##### DOCUMENT EXTRACT #####

But much water has flown into the Lake Leman on the banks of the WTO
since the launch of the Doha Round in 2001 to reform the UR rules.
With agriculture as its driving force, the Doha Development Agenda
(DDA) covers several other issues for further reform. The DDA includes
the implementation issues arising from the UR agreements, reduction
of tariffs in industrial goods, removal of barriers to movement of
natural persons, substantial changes in anti-dumping rules, environment,
and the four controversial "Singapore" issues such as investment,
competition policy, government procurement, and trade facilitation.
FRAMEWORK FOR AGRICULTURE
Two chairs of Doha agriculture negotiating bodies - Tim Groser and
Crawford Falconer from New Zealand - had, through painstaking efforts
in 2004-08, created a solid framework as part of the negotiations.
The December 2008 draft modalities for agriculture provided clear
landing zones for a progressive reduction of trade-distorting domestic
subsidies as well as phase-out of export subsidies and credits, differentiated
commitments for reducing farm tariffs (including an architecture for
tariff rate quotas and sensitive products), improvements in special
and differential flexibilities for special products, special safeguard
mechanisms for enabling developing countries to head off unforeseen
surges in imports and so on.
Based on sustained negotiations, the author of the December 2008 modalities,
Crawford Falconer, corrected the historic error in the UR rules with
regards to public stockholding programmes. Falconer offered a clean
text implying that there are no differences among members on these
programmes. The December 2008 modalities proposed: "Acquisition
of stocks of foodstuffs by developing country members with the objective
of supporting low-income or resource-poor producers shall not be required
to be accounted for in the AMS."
Further, "the acquisition of foodstuffs at subsidised prices
when procured generally from low-income or resource-poor producers
in developing countries with the objective of fighting hunger and
rural poverty, as well as the provision of foodstuffs at subsidised
prices with the objective of meeting food requirements of urban and
rural poor in developing countries on a regular basis at reasonable
prices shall be considered to be in conformity with the provisions
of this paragraph. This is understood to mean, inter alia, that where
such programmes referred to in this footnote and paragraph 4 above,
including those in relation to lowering prices to more reasonable
levels, involve also the arrangements referred to in footnote 5 to
paragraph 4, there is no requirement for the difference between the
acquisition price and the external reference price to be accounted
for in the AMS" (Annex B: Public Stockholding Programs for Food
Security Purposes, December 2008 Revised Draft Modalities, 2008).

##### DATASET RECORDS #####

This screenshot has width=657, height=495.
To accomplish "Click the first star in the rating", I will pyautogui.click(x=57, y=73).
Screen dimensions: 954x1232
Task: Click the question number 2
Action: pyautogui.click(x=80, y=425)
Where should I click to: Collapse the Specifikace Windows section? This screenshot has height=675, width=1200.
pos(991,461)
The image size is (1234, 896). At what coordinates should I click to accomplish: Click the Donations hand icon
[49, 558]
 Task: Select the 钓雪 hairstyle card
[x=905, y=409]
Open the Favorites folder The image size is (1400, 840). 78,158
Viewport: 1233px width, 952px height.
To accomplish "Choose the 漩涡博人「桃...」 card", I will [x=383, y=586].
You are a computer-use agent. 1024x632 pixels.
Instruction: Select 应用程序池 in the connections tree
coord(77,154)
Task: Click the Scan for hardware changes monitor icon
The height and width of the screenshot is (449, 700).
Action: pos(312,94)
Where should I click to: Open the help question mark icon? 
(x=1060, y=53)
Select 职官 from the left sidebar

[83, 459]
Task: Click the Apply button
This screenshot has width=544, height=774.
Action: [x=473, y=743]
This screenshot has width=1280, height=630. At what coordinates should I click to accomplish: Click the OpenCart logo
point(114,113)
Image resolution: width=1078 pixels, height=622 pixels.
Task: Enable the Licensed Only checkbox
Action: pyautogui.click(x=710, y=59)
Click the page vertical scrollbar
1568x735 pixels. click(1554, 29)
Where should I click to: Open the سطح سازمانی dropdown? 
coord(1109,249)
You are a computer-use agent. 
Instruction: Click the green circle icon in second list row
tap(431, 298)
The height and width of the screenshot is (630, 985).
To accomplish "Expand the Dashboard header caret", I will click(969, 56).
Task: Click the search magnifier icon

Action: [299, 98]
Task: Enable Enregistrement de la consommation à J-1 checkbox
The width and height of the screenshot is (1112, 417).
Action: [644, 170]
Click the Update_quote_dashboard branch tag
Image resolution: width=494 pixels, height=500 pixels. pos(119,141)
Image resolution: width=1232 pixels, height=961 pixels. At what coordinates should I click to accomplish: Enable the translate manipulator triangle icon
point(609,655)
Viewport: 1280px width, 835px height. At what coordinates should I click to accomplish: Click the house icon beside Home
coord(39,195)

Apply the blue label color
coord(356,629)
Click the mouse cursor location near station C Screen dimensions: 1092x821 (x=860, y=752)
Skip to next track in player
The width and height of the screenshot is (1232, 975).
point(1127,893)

#####

### STATED TASK
In the Doha Round excerpt, what country were the two chairs of the Doha agriculture negotiating bodies from? Draw only on the Doha Round excerpt, not on the listing.

### ANSWER TO THE EXERCISE
New Zealand.